## ASSIGNMENT
Your answer must be the full set of entries, repeated exactly.

# # #

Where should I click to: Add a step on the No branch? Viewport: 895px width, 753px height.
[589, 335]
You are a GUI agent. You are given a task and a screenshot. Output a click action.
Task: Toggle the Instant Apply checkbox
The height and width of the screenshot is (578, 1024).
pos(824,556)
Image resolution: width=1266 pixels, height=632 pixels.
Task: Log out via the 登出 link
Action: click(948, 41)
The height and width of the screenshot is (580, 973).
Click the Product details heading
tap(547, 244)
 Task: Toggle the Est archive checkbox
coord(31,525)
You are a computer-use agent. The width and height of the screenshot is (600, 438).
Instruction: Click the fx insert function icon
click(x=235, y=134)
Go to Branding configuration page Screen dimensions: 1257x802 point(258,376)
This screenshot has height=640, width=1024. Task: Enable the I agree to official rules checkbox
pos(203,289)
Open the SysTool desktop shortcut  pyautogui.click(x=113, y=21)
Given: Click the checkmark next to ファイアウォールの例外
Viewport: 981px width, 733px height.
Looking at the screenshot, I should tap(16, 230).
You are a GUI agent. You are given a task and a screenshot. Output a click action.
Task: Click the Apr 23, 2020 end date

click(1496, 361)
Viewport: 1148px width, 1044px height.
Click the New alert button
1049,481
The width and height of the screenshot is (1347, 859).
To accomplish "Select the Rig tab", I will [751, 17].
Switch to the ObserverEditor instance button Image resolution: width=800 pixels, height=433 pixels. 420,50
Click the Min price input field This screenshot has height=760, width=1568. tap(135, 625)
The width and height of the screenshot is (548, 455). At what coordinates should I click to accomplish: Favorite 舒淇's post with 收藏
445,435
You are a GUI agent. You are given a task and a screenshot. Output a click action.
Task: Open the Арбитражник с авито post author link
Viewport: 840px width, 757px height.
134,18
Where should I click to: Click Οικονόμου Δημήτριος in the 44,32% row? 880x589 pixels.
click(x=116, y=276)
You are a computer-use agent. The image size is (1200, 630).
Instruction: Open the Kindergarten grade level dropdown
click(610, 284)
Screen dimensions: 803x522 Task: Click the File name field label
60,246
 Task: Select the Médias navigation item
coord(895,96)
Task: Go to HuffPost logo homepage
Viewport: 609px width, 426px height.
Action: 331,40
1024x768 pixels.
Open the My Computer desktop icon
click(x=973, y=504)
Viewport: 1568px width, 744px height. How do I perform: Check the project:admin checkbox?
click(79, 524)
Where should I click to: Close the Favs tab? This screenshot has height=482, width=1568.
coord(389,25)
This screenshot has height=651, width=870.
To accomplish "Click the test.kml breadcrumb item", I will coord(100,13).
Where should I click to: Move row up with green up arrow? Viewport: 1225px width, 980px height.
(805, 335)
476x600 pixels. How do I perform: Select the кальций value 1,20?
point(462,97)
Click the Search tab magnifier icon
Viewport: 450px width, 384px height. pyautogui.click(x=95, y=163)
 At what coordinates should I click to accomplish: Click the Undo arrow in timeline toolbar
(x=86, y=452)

# # #

## WRITTEN RESPONSE
Where should I click to: Add a step on the No branch? Viewport: 895px width, 753px height.
[589, 335]
You are a GUI agent. You are given a task and a screenshot. Output a click action.
Task: Toggle the Instant Apply checkbox
The height and width of the screenshot is (578, 1024).
pos(824,556)
Image resolution: width=1266 pixels, height=632 pixels.
Task: Log out via the 登出 link
Action: click(948, 41)
The height and width of the screenshot is (580, 973).
Click the Product details heading
tap(547, 244)
 Task: Toggle the Est archive checkbox
coord(31,525)
You are a computer-use agent. The width and height of the screenshot is (600, 438).
Instruction: Click the fx insert function icon
click(x=235, y=134)
Go to Branding configuration page Screen dimensions: 1257x802 point(258,376)
This screenshot has height=640, width=1024. Task: Enable the I agree to official rules checkbox
pos(203,289)
Open the SysTool desktop shortcut  pyautogui.click(x=113, y=21)
Given: Click the checkmark next to ファイアウォールの例外
Viewport: 981px width, 733px height.
Looking at the screenshot, I should tap(16, 230).
You are a GUI agent. You are given a task and a screenshot. Output a click action.
Task: Click the Apr 23, 2020 end date

click(1496, 361)
Viewport: 1148px width, 1044px height.
Click the New alert button
1049,481
The width and height of the screenshot is (1347, 859).
To accomplish "Select the Rig tab", I will [751, 17].
Switch to the ObserverEditor instance button Image resolution: width=800 pixels, height=433 pixels. 420,50
Click the Min price input field This screenshot has height=760, width=1568. tap(135, 625)
The width and height of the screenshot is (548, 455). At what coordinates should I click to accomplish: Favorite 舒淇's post with 收藏
445,435
You are a GUI agent. You are given a task and a screenshot. Output a click action.
Task: Open the Арбитражник с авито post author link
Viewport: 840px width, 757px height.
134,18
Where should I click to: Click Οικονόμου Δημήτριος in the 44,32% row? 880x589 pixels.
click(x=116, y=276)
You are a computer-use agent. The image size is (1200, 630).
Instruction: Open the Kindergarten grade level dropdown
click(610, 284)
Screen dimensions: 803x522 Task: Click the File name field label
60,246
 Task: Select the Médias navigation item
coord(895,96)
Task: Go to HuffPost logo homepage
Viewport: 609px width, 426px height.
Action: 331,40
1024x768 pixels.
Open the My Computer desktop icon
click(x=973, y=504)
Viewport: 1568px width, 744px height. How do I perform: Check the project:admin checkbox?
click(79, 524)
Where should I click to: Close the Favs tab? This screenshot has height=482, width=1568.
coord(389,25)
This screenshot has height=651, width=870.
To accomplish "Click the test.kml breadcrumb item", I will coord(100,13).
Where should I click to: Move row up with green up arrow? Viewport: 1225px width, 980px height.
(805, 335)
476x600 pixels. How do I perform: Select the кальций value 1,20?
point(462,97)
Click the Search tab magnifier icon
Viewport: 450px width, 384px height. pyautogui.click(x=95, y=163)
 At what coordinates should I click to accomplish: Click the Undo arrow in timeline toolbar
(x=86, y=452)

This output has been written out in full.